“Rubbish!” cried a man in the audience. The scene was a public meeting against the war in Afghanistan. What prompted his outburst was a reference to the results of an opinion poll conducted there last December.
According to the ABC News poll, 68% of Afghans “strongly” or “somewhat” support the presence of US military forces in Afghanistan. This was unpalatable to our heckler, and so it had to be wrong. A complex picture He is not alone. Last year, in the teeth of similar poll results, the Stop the War Coalition produced a leaflet claiming, without further evidence, that: “The majority of Afghans do not want the war and occupation”.
In reality, the evidence points to a more complex picture. The ABC poll indicates support for Obama’s surge (30,000 extra US troops this year). 61% of Afghans either “strongly” (22%) or “somewhat” (39%) supported the escalation. Only 8% said that attacks on US/NATO forces “can be justified”, down from 25% at the beginning of 2009.
In a Chatham House debate last year, Stop the War’s convenor Lindsey German hinted that such polls were deliberately falsified, and the liberal Huffington Post news website has recently elaborated a similar critique. The latter cited claims that the December poll had excluded rural areas, that it probably contained falsified data, and that it was implausible for the interviewers to have visited all of the sites claimed, owing to security concerns. None of this appears to bear serious scrutiny.
Indeed, as a detailed response from ABC’s polling director explained: 80% of interviews were conducted in rural areas, 31% were directly monitored or back-checked by supervisors, and all data were subject to strict quality control review. In the absence of any evidence of falsification – a serious charge – these polls have to be taken seriously (though not, of course, uncritically). The Huffington Post’s point that the Taliban doesn’t carry out surveys, pollsters are likely to represent “foreign troops, the central government” or a private company associated with the occupation clearly has some merit.
However, 59% of those interviewed rated the performance of US forces negatively, and 62% blamed either US/NATO forces or “both sides equally” for the deaths of civilians in airstrikes – hardly results tailored to garner favour with a supposedly pro-NATO interviewer. So what accounts for the support for the US/NATO presence, and the dramatic shift from majority opposition to Obama’s escalation (see PN 2507)?
The biggest danger
Polls in Afghanistan have consistently shown that a majority of Afghans fear the Taliban, and this, more than anything else, probably accounts for the continuing high levels of support for the presence of US/NATO forces. In the December 2009 poll, 72% identified the Taliban as one of the “biggest danger[s] in the country” (only 20% named the US) and 90% said that they preferred the current government to the Taliban.

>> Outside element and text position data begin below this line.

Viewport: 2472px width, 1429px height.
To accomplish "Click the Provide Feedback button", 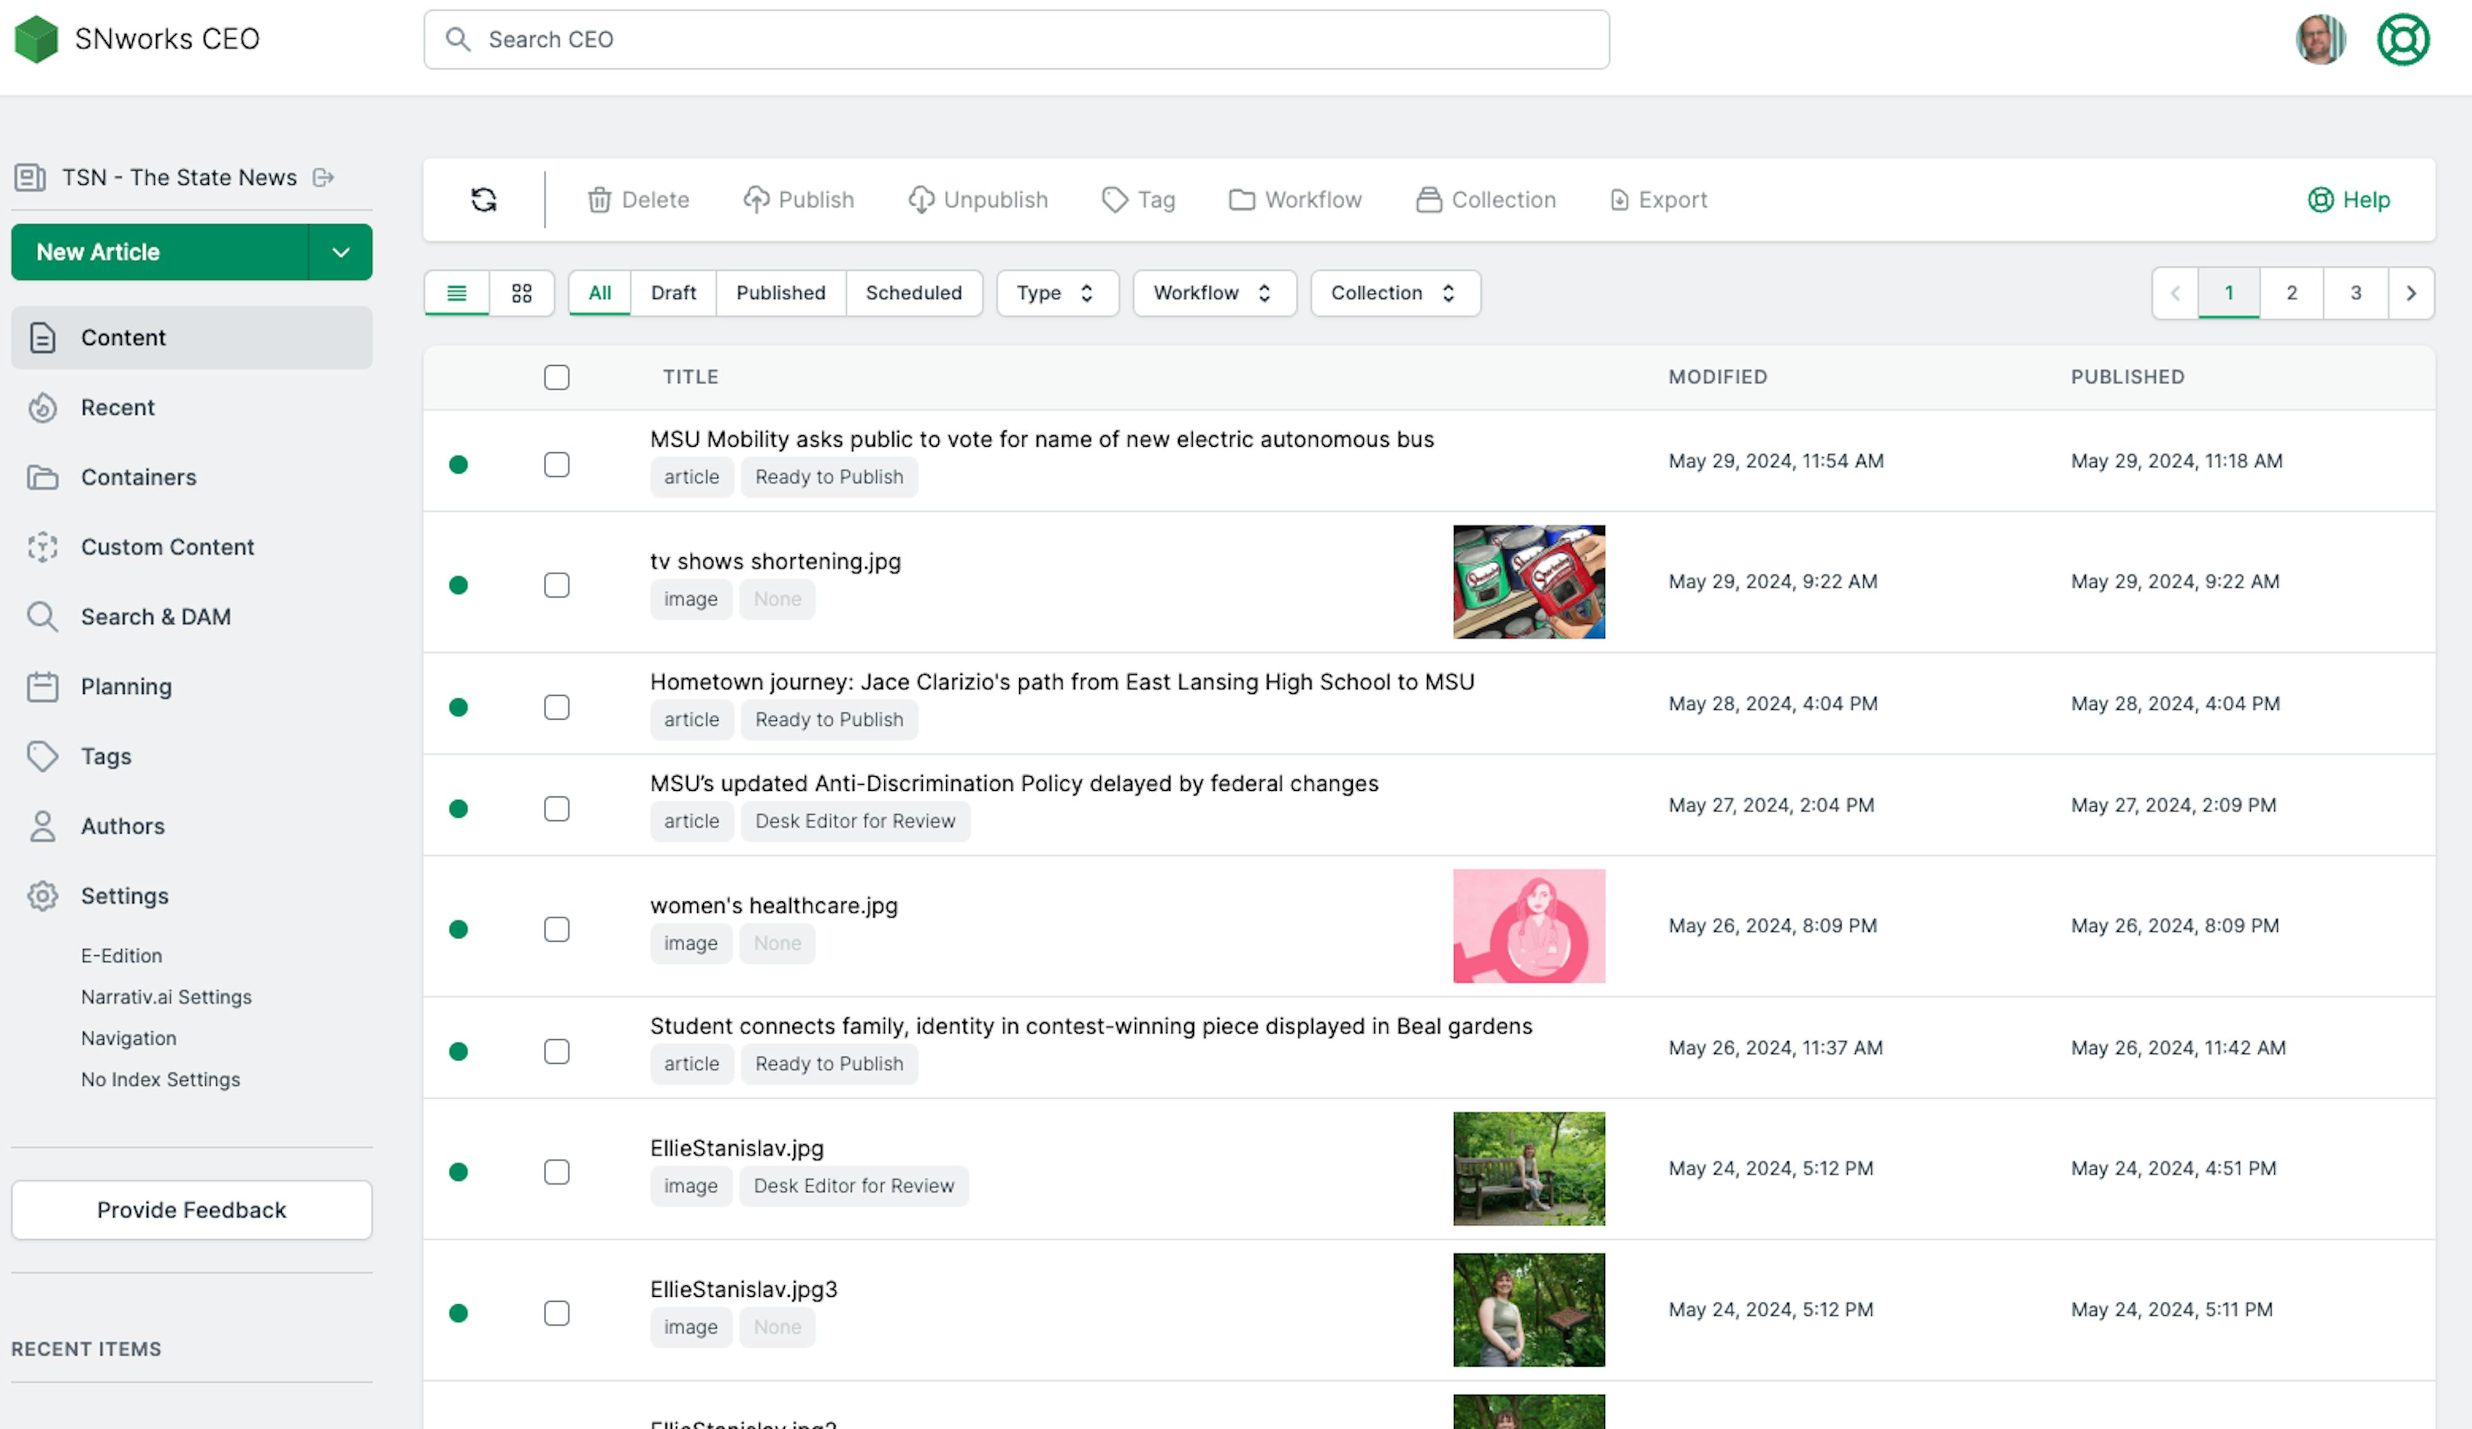I will [191, 1209].
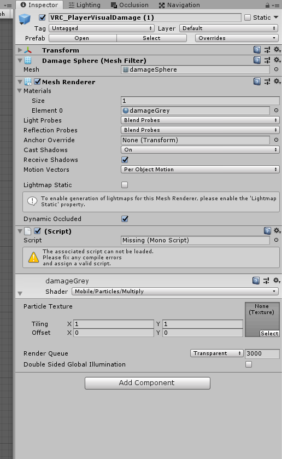Open damageGrey material help icon
282x459 pixels.
256,281
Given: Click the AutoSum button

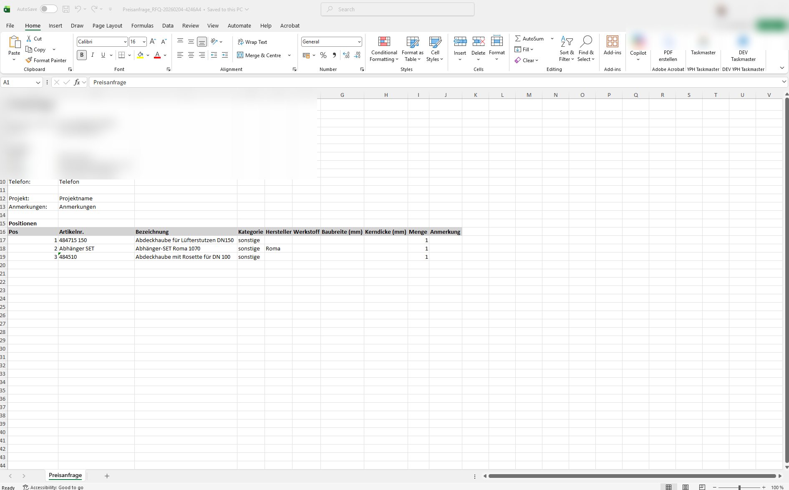Looking at the screenshot, I should click(x=529, y=38).
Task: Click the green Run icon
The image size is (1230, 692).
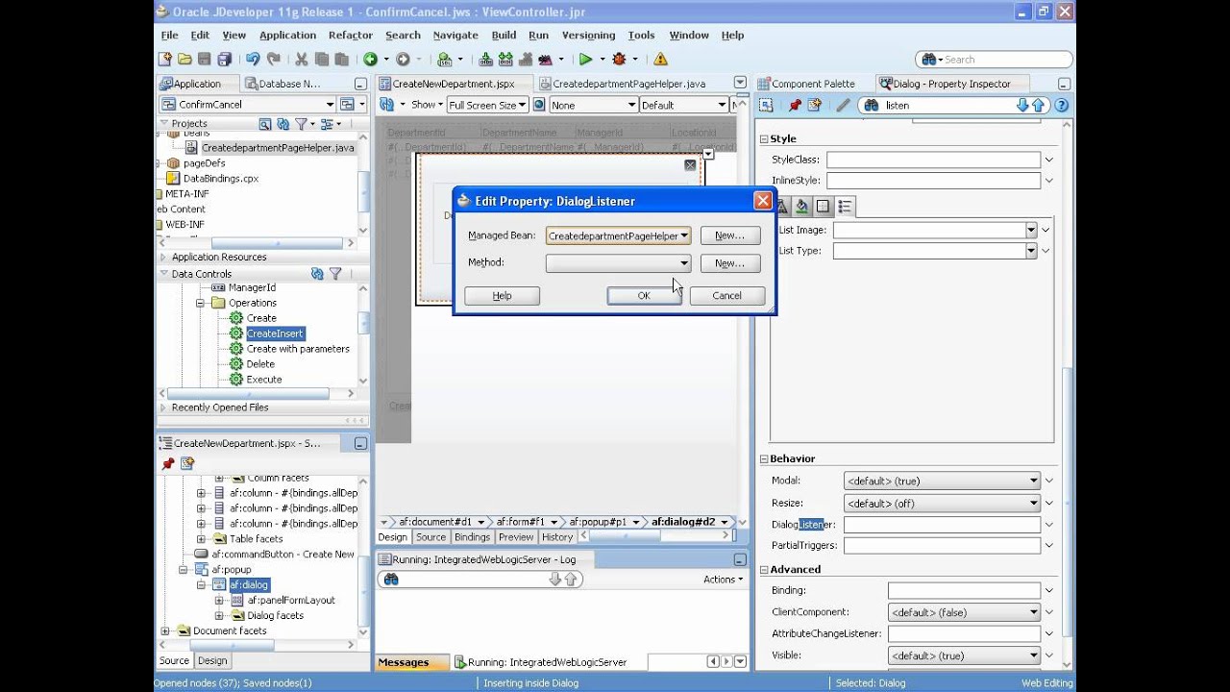Action: pyautogui.click(x=585, y=59)
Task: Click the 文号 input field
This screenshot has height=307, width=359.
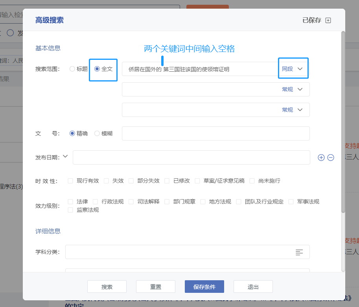Action: click(215, 133)
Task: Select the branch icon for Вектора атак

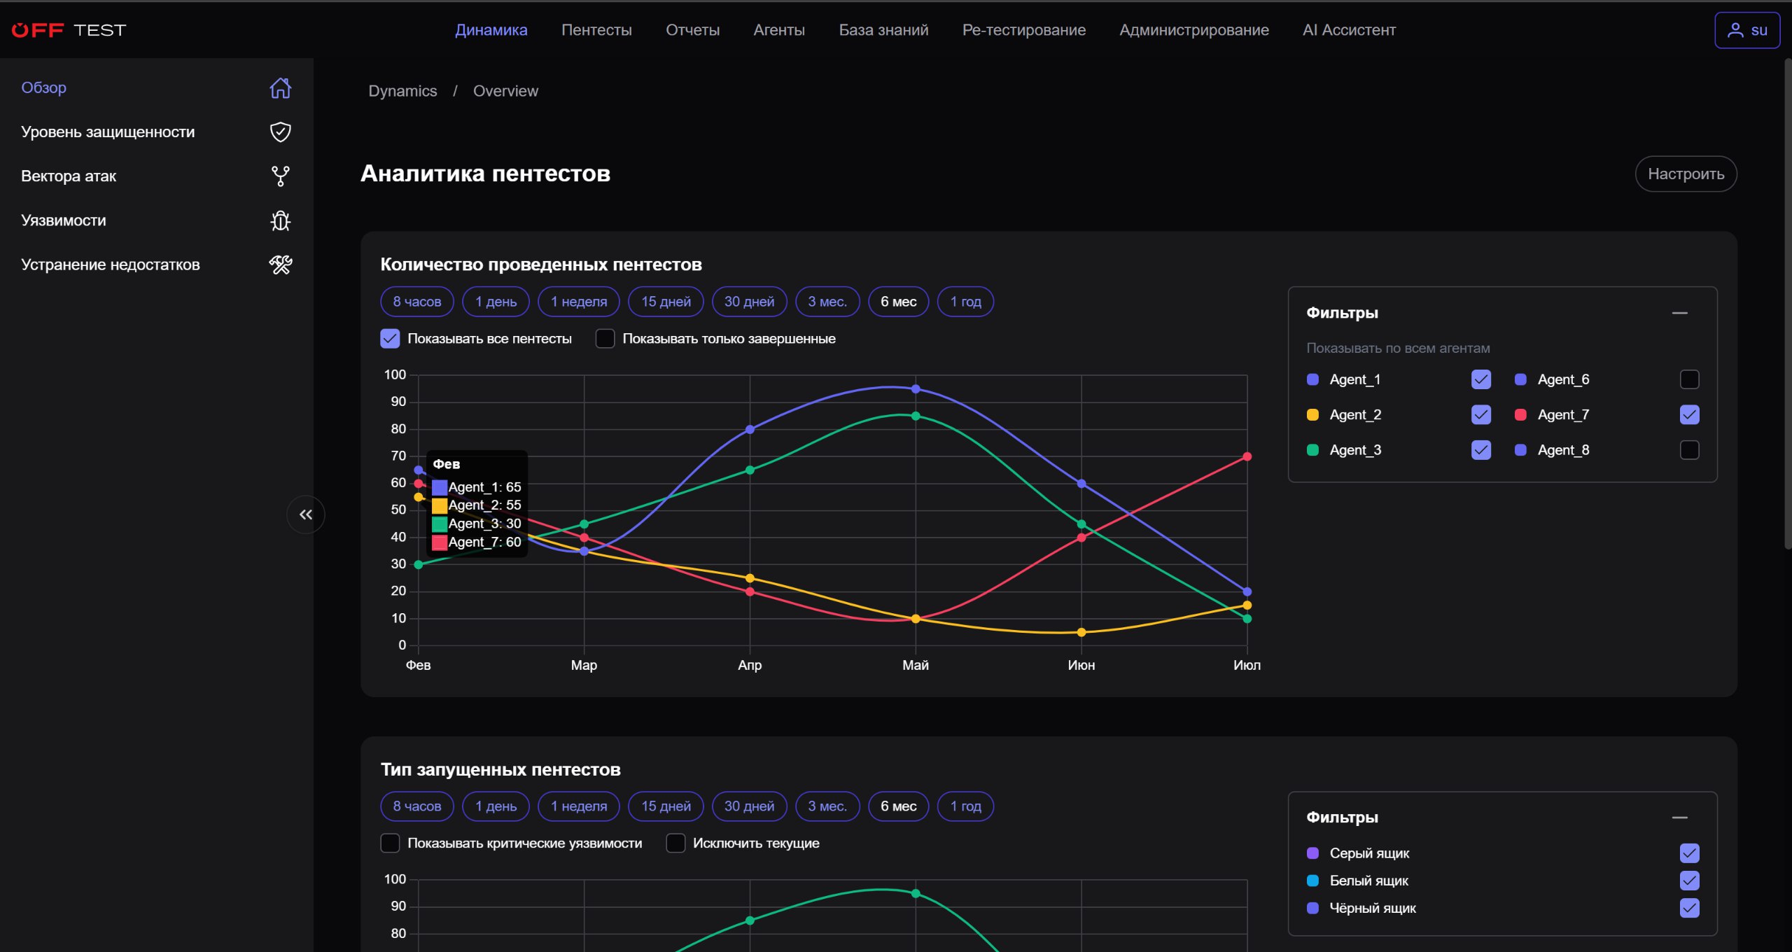Action: (281, 176)
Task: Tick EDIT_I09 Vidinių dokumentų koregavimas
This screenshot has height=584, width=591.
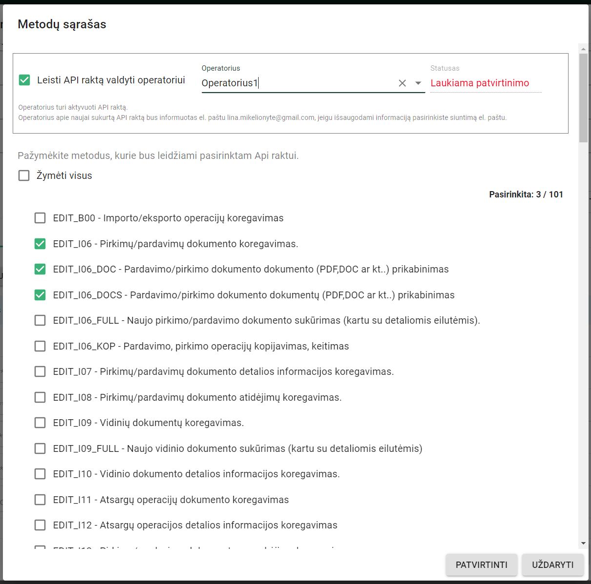Action: 40,423
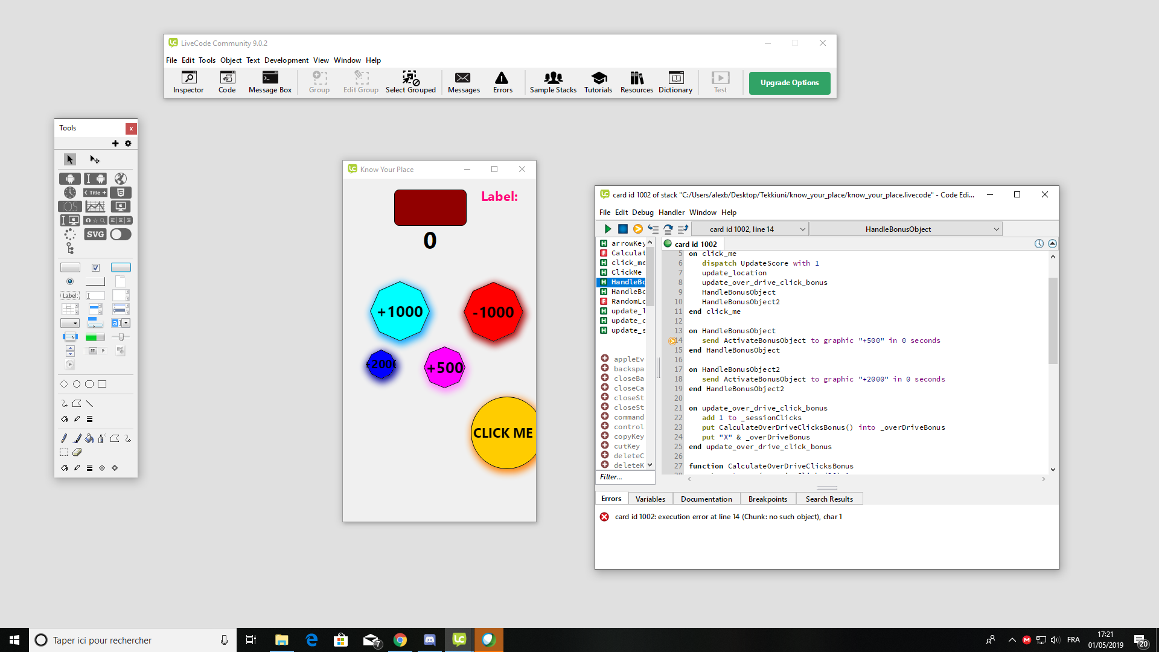Click the Upgrade Options button
This screenshot has height=652, width=1159.
tap(789, 83)
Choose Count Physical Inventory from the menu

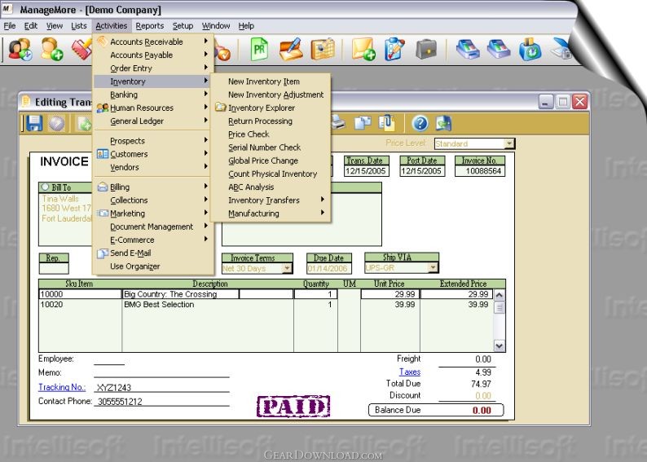coord(272,174)
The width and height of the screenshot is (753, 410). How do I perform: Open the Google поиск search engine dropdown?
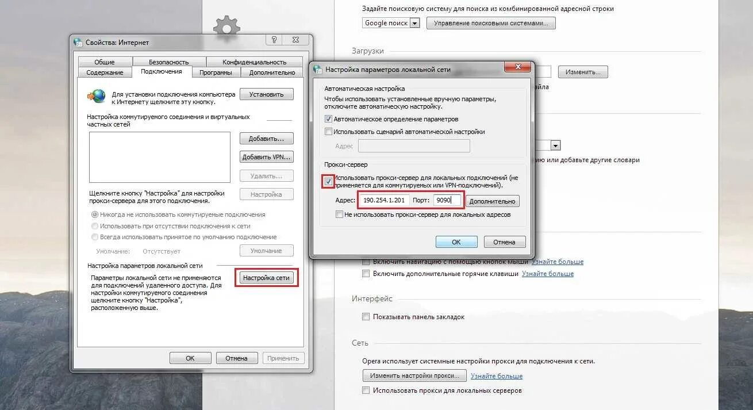(x=391, y=23)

The apparent decline in the proportion of civilian deaths attributable to US/NATO forces may partly explain the about-face on the surge. However, the national polls fail to reveal certain crucial regional variations. So, while 68% of Afghans support the presence of US forces nationally, in the south and the east – where the fighting is heaviest – only 42% do. Similarly, support for attacks on US/NATO forces is “much higher” in the south than it is nationally. In other words, there is far less support for the war among those at its sharp end.
Fuelling conflict
And it’s no coincidence that the south and the east are predominantly Pashtun - the ethnic group comprising roughly 42% of Afghanistan’s population, from which the Taliban draws its recruits. In effect, we have taken sides in Afghanistan’s long civil war. Current US strategy – rapidly training scores of thousands of new Afghan soldiers and police – looks set to further increase sectarian strife.
As the Independent’s Patrick Cockburn has noted: “The US can only increase the military strength of the Afghan state swiftly by skewing it towards the Tajiks, who were always the core of opposition to the Taliban”. No-one should be deceived into supporting such an outcome. Most Afghans – 65% nationally, rising to nearly 75% in the South and 91% in the East – still favour negotiations with the Taliban to end the war.
Moreover, according to the Guardian, while “British officials believe that significant Taliban leaders are ready to start talking about a political settlement... senior officials in the Obama administration believe peace talks are premature”. By pushing for British withdrawal, the anti-war movement can help force the US to the negotiating table. It should continue to do so, free from self-deception.